Property details. Bedrooms, bathrooms, square footage, lot size, year built. Completeness varies dramatically — some emails include all of these, some include none.
Repair estimate. A dollar figure or range for renovation costs. Might be specific (“needs $30K rehab”) or vague (“needs TLC”). Some emails skip this entirely.
Property description. Free-text notes about the property’s condition, features, neighborhood, and motivation. This is the most unstructured field and the hardest to parse.
Photos. Inline images or links to a gallery. Quality ranges from professional to a single dark photo of the exterior.
Contact information. The wholesaler’s name, phone, and email for inquiries.
The Formatting Chaos
Here’s why manual extraction is painful — the same information appears in completely different formats:
Email A:
123 Main St, Phoenix AZ 85001 3bd/2ba | 1,450 sqft | Built 1998 Asking: $145,000 | ARV: $210,000 Rehab: ~$25K (cosmetic)
Email B:
HOT DEAL — don’t miss this one!! Beautiful 3 bedroom 2 bath in the heart of Phoenix.
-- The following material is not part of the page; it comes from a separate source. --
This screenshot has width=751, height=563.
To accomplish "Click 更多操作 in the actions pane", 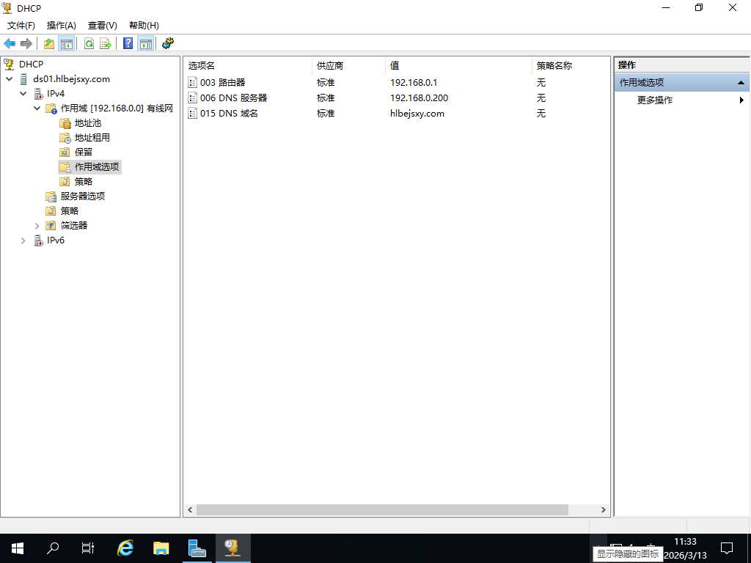I will tap(654, 100).
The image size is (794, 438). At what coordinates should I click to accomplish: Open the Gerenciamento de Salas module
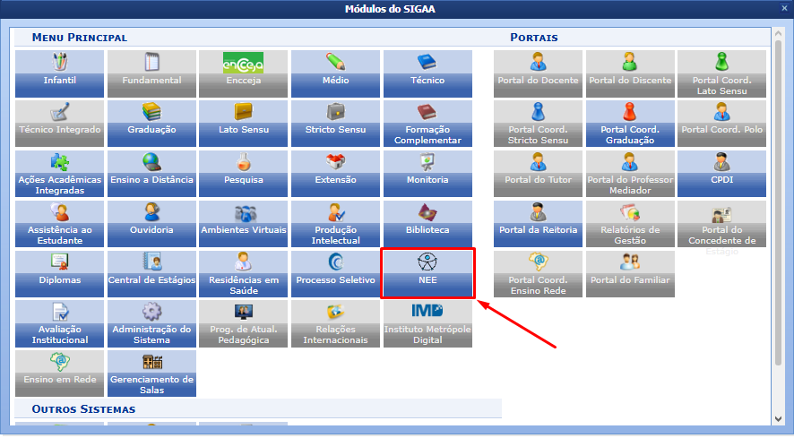pos(151,374)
Square footage is around 1450. Asking one forty-five, ARV somewhere around 210. Probably needs about 25k in work, mostly paint and flooring.
Email C:
Property: 123 Main Street City: Phoenix State: AZ Bed/Bath: 3/2 SqFt: 1,450 Price: $145,000.00 ARV: $210,000.00 Repairs: $25,000
Same deal. Three completely different formats. A human can read all three. A rigid parser breaks on at least two of them. An AI language model handles all three because it understands context, not just patterns.
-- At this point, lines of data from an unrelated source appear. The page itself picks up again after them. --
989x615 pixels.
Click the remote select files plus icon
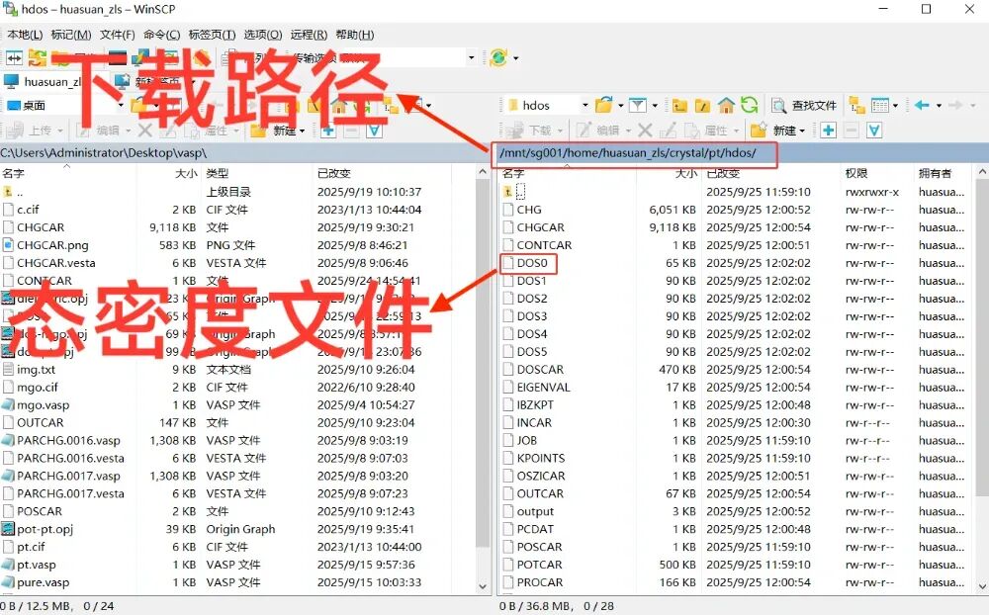[x=828, y=131]
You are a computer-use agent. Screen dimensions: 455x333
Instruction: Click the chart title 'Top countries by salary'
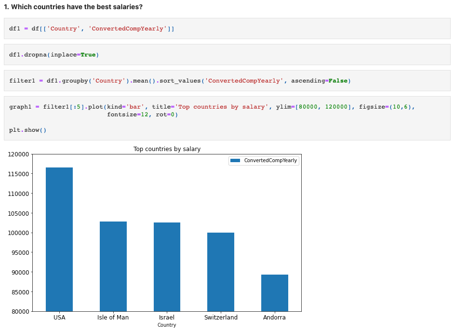(166, 149)
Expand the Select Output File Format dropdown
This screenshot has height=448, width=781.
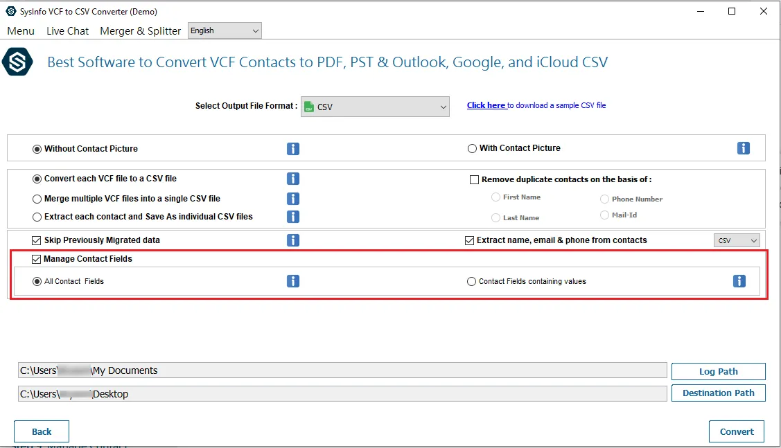(375, 107)
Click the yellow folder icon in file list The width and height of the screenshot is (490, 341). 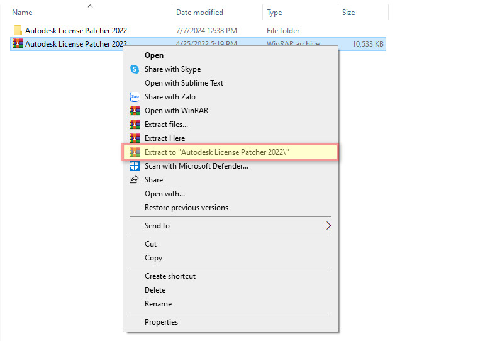(x=18, y=31)
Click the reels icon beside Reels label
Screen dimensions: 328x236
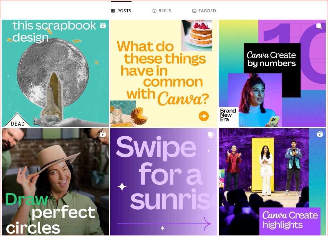pos(154,11)
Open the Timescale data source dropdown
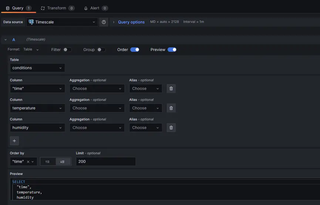Screen dimensions: 320x205 point(62,22)
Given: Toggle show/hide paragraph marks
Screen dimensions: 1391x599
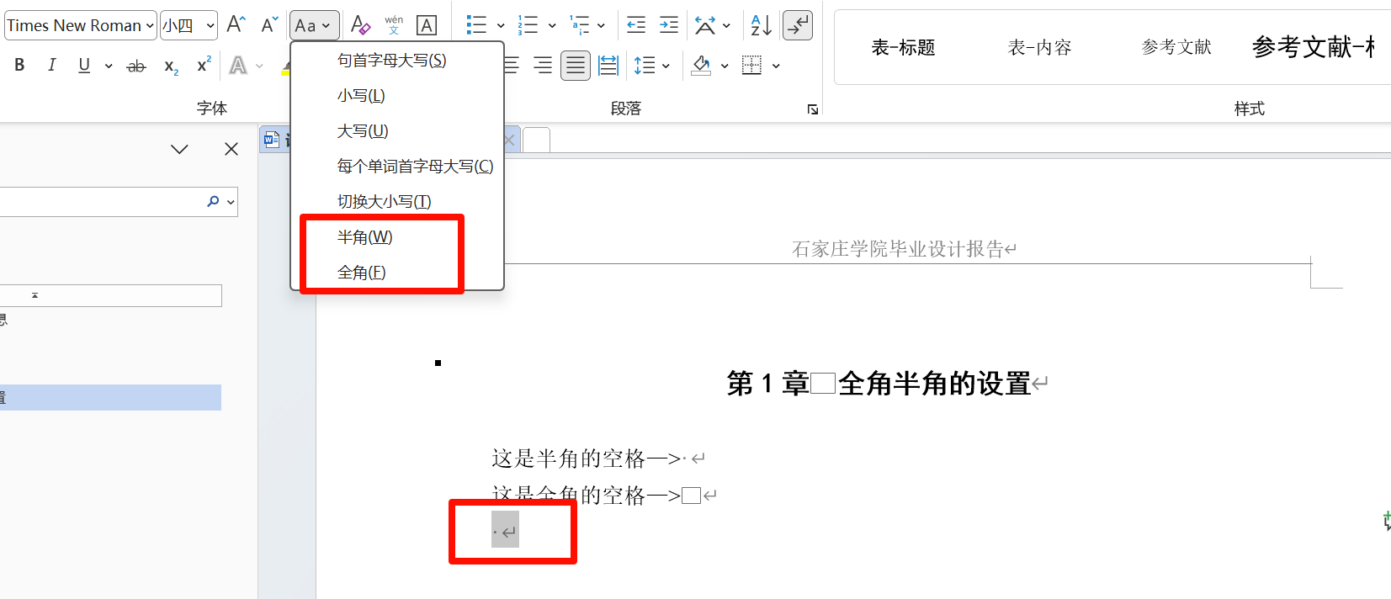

What Good Extraction Looks Like
Regardless of input format, extracted data should be normalized into consistent fields:
- Address: 123 Main St, Phoenix, AZ 85001
- Bedrooms: 3
- Bathrooms: 2
- Square footage: 1,450
- Year built: 1998
- Asking price: $145,000
- ARV: $210,000
- Estimated repairs: $25,000
- Property type: Single Family
Once data is in this format, it can be searched, filtered, compared, and matched against buyer criteria. The messy email becomes a clean database record.
Missing Data Is Data
Not every email contains every field. That’s fine — and informative. A deal email that omits repair estimates or ARV might be intentionally vague. A deal with no photos suggests the wholesaler hasn’t seen the property. Missing data is a signal worth capturing, not just an empty field.